1. Please tell us about the great GEOS days. Do you go back to these days with a romantic/nostalgic eye, or was it business as usual? How important GEOS was for you?
Adam de Boor: The development of GEOS was a great time in my life. Just out of college, working 40 hour days (all-nighters a few times a month). We thought we were doing something great for the world. There were 16 million older model PCs out there that couldn't run Windows 2.x (and certainly weren't going to run Windows 3.0), and we were going to bring the ease of use of the Mac to all of them. I was one of the four architects on the team, responsible initially for development tools and some of the low-level device access.
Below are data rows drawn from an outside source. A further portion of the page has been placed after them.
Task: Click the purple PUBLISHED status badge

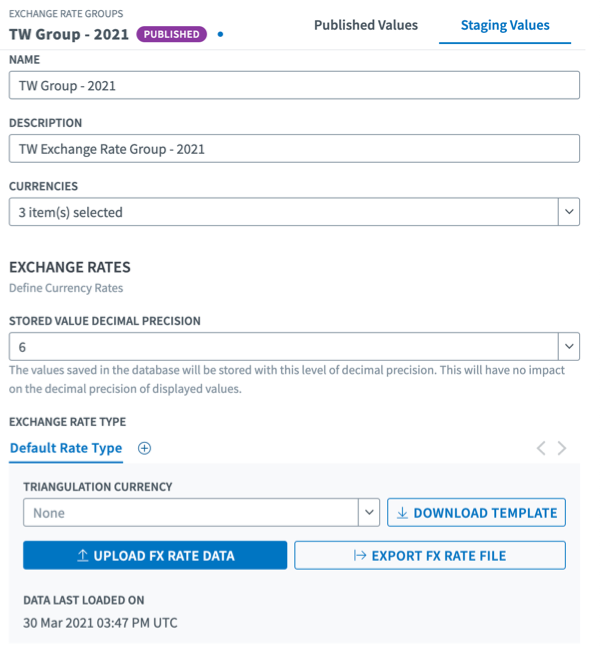Action: click(171, 34)
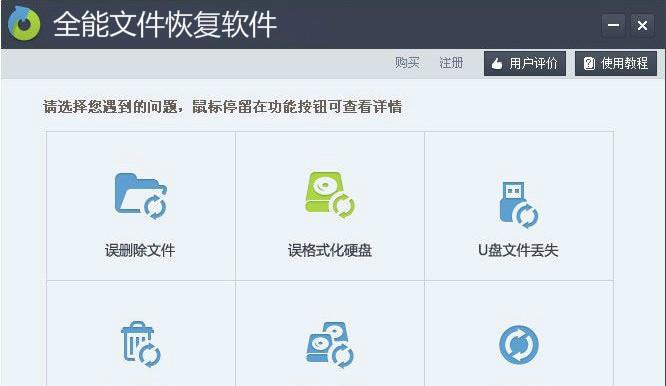
Task: Open the recycle bin recovery icon
Action: (141, 344)
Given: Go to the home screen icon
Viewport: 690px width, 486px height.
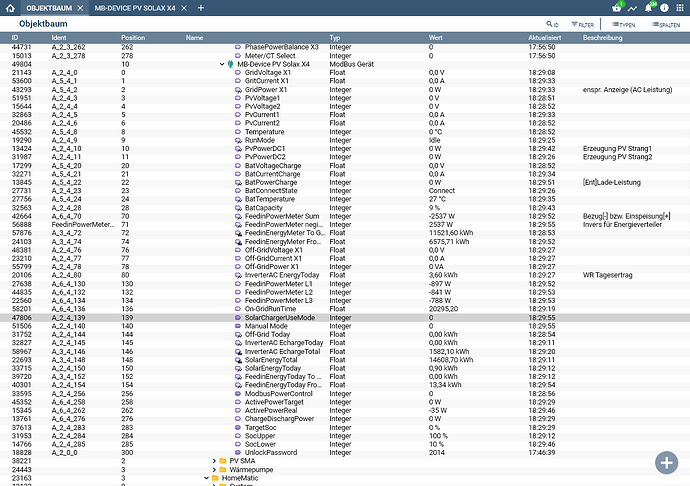Looking at the screenshot, I should pos(12,8).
Gradually took on the file system, interprocess communication, virtual memory, networking, etc. Wrote a Macintosh specific user interface that got Claris interested in using our stuff (but that deal ended after a few months of development).
We had a really good team that worked together extremely well, and cared for and trusted each other.
I learned a heck of a lot about PC hardware (the OS was written entirely in 8088 assembly language, which I'd never used before coming to Geoworks), and operating system design. So yes, it was very important for me.
2. What went wrong with GEOS? Was Microsoft (again) one of the reasons for its dismissal from GeoWorks Corp as the desktop environment of choice?
Adam de Boor: It was a combination of factors, I think. Geoworks never gave marketing the respect it deserves, from the beginning through its demise. This led us to miss an important point: people who had old PCs at that time were the sort of people who were unlikely to buy something new, like Ensemble. They had the applications they were using, and it suited them fine.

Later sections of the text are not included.